Linda: i have random totally unimportant self involved news. would you like to participate in my narcissism?
Joan: um. okay.
Linda: i know you are sitting there thinking “she is so fucking WEIRD”
Joan: actually, i am reading about ginormous schlong. you interrupted.
Linda: seriously? LINK.
Joan: YES. Seriously. http://www.huffingtonpost.com/2012/07/16/jonah-falcon-largest-penis-frisked-by-tsa_n_1675767.html
Linda: omg. you one upped me! i want to fuck him just to know what it would be like. Penis Mount Everest
Joan: i would be afraid of that peen
Linda: really? i’d just lube it up and go!
Joan: cervical bruising
Linda: oh. yeah, that might be a problem. my ex husband was 9″ erect, and it was too much. i like a normal sized penis really in all honestly, but i just would want to say I fucked the largest penis on record
Joan: yeah, i suppose there are bragging rights.

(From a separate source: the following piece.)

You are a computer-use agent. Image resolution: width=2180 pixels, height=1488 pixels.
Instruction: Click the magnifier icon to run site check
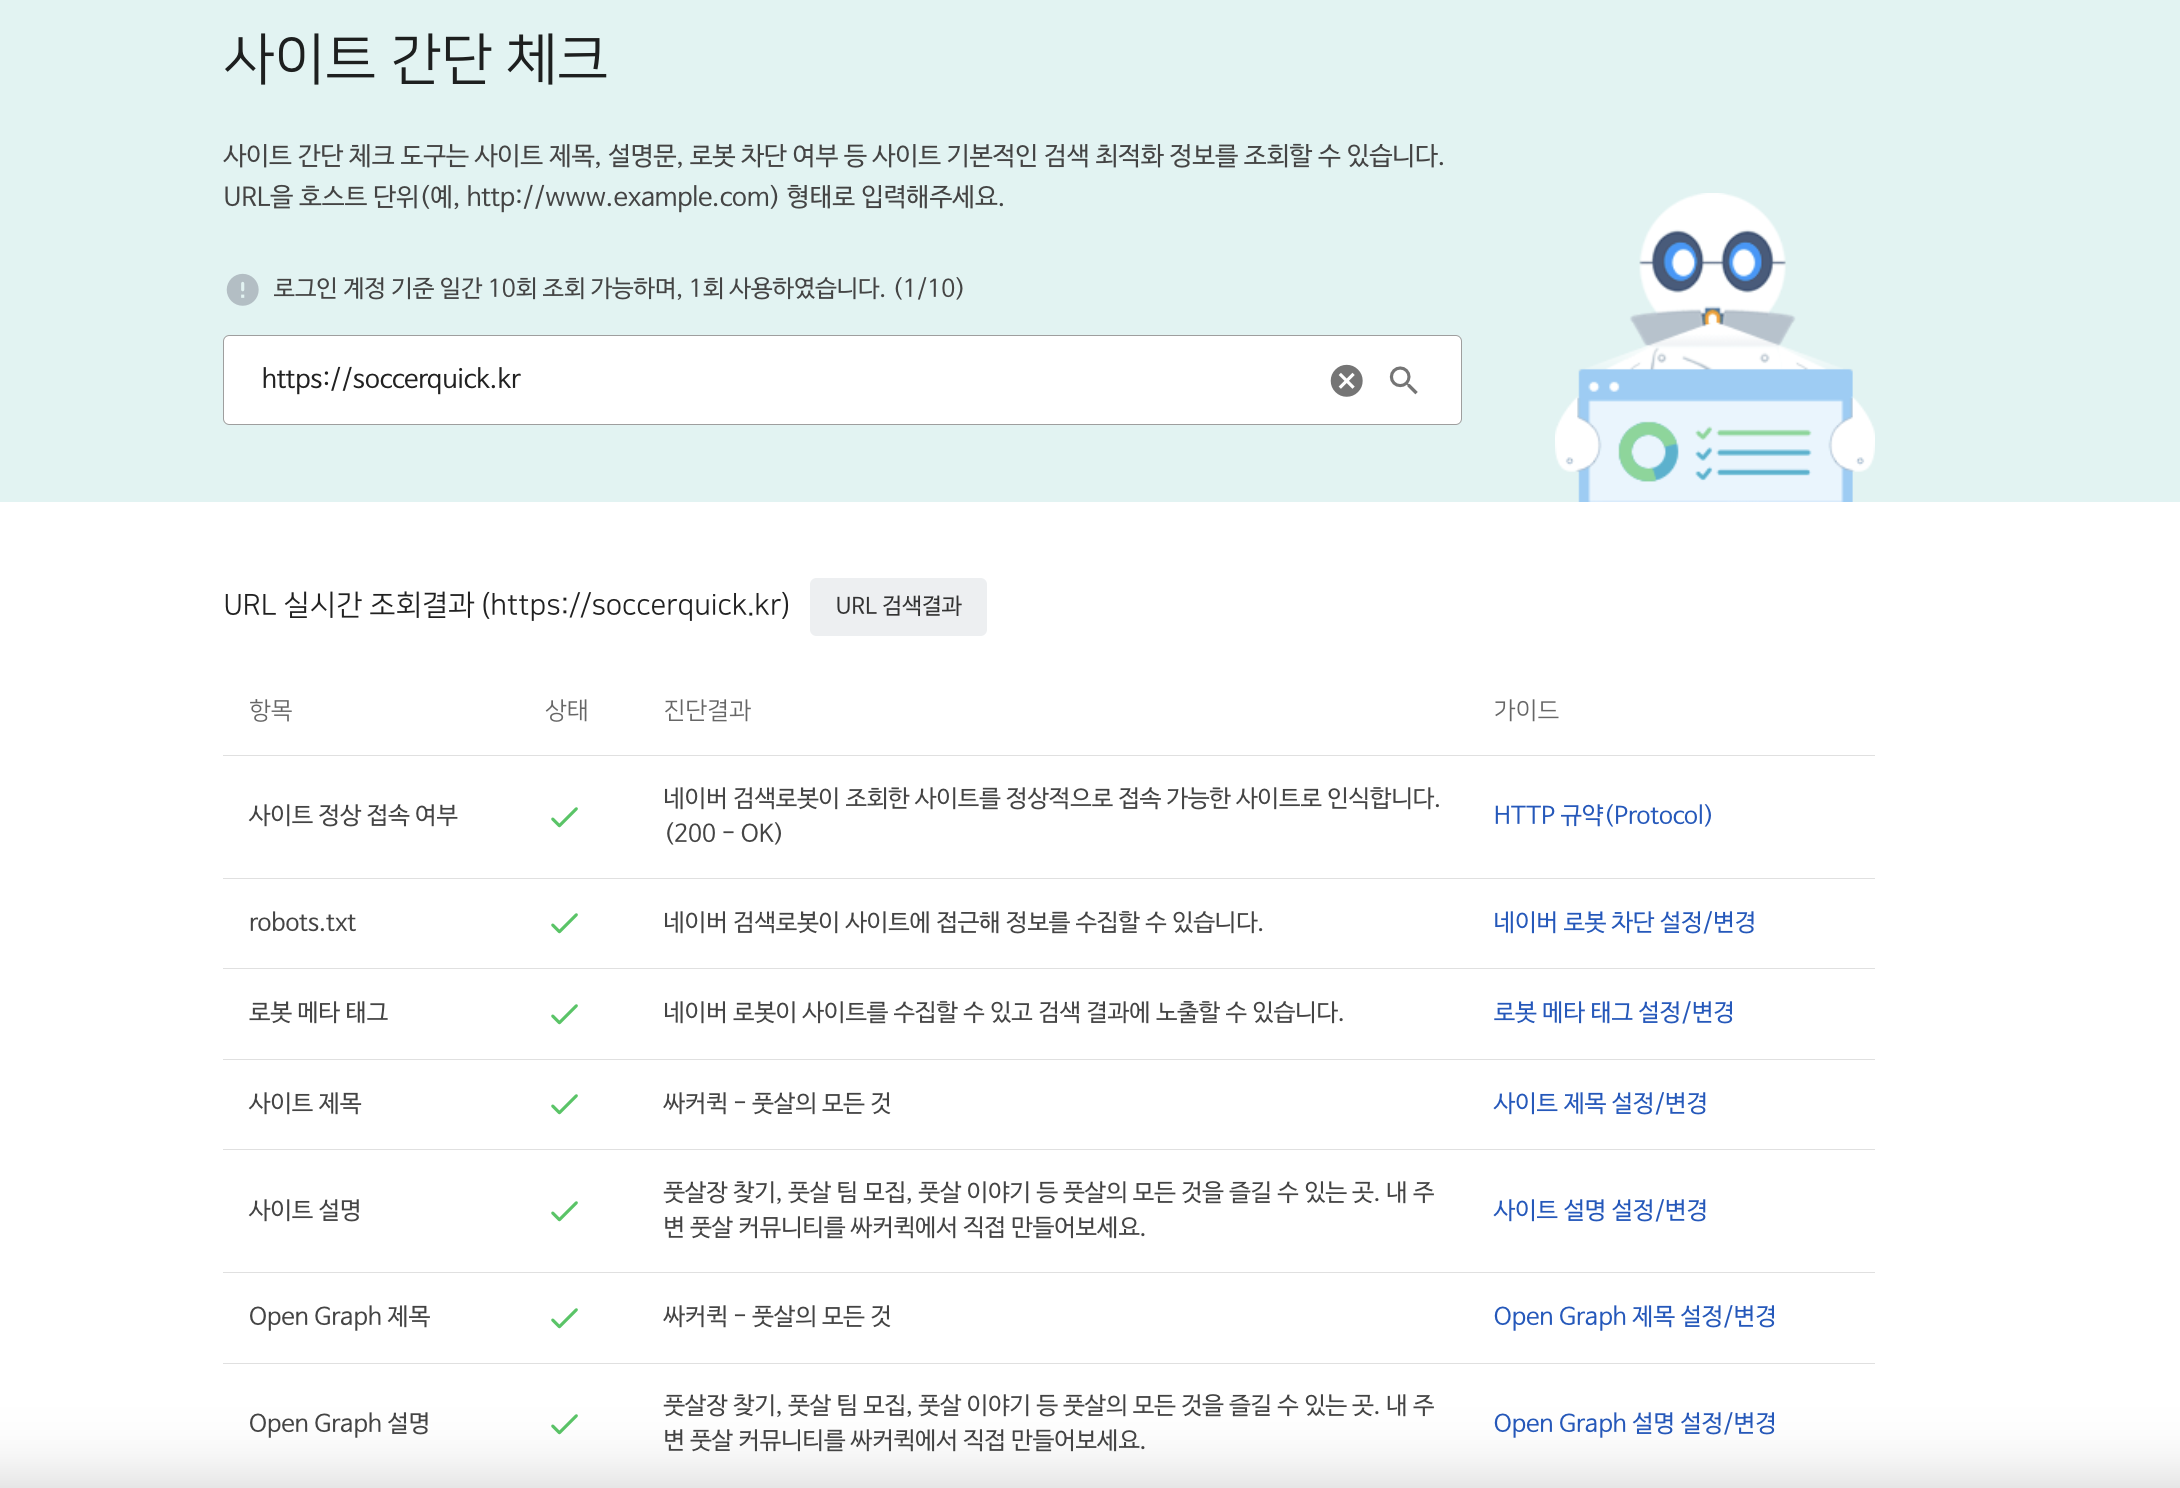click(1405, 380)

Linda: although, who could i really tell? LOL!
Joan: biggest dude i was ever with? it was too big. i almost felt bad for him.
Linda: i was with a guy like that too. he was honestly. HONESTLY. 11″ I measured. it was ridiculous.
Joan: yeah, i’m all… how do you not pass out? there was a dude we used to know. ex dh’s former roommate. the rumor was that he had gigantor dick. he was in a porn that some other dudes we knew had seen, wearing a long, blonde wig. it was second-hand confirmed dick
Linda: *snort*
Joan: and my sister and my gay roommate are all, BETWEEN THE TWO OF US WE WILL SEE THIS PEEN.
Linda: YES!!!!!!!!!!!!!!!!!!!!!!!!!!!
Joan: like, they had their bases covered. The pact was in place.
Linda: i am dying over here
Joan: and so, eventually, with the right party situation, my sister succeeds in getting him naked and erect. and this is like 5 am
Linda: omg
Joan: Then she comes downstairs at the crack of dawn, half-dressed, yelling up the stairs, YOU ARE NOT GETTING ANYWHERE NEAR ME WITH THAT THING!
Linda: AHAHAHAHAHAHAHAHAHAHAHAHAHAHAHAHAHAHA
Joan: she tells the gay roommate, I HAVE SEEN THE TOP OF THE MOUNTAIN, BEAVIS. and then we had to leave.
4 Comments
It’s not nice to make people giggle and draw attention to themselves.
My work here is done.
My man is like an inch too much for me in all of my openings. Rather frustrating actually. Whenever he goes in all the way it bangs into something and hurts.
You know, in Penis Real Estate, an inch is quite a lot.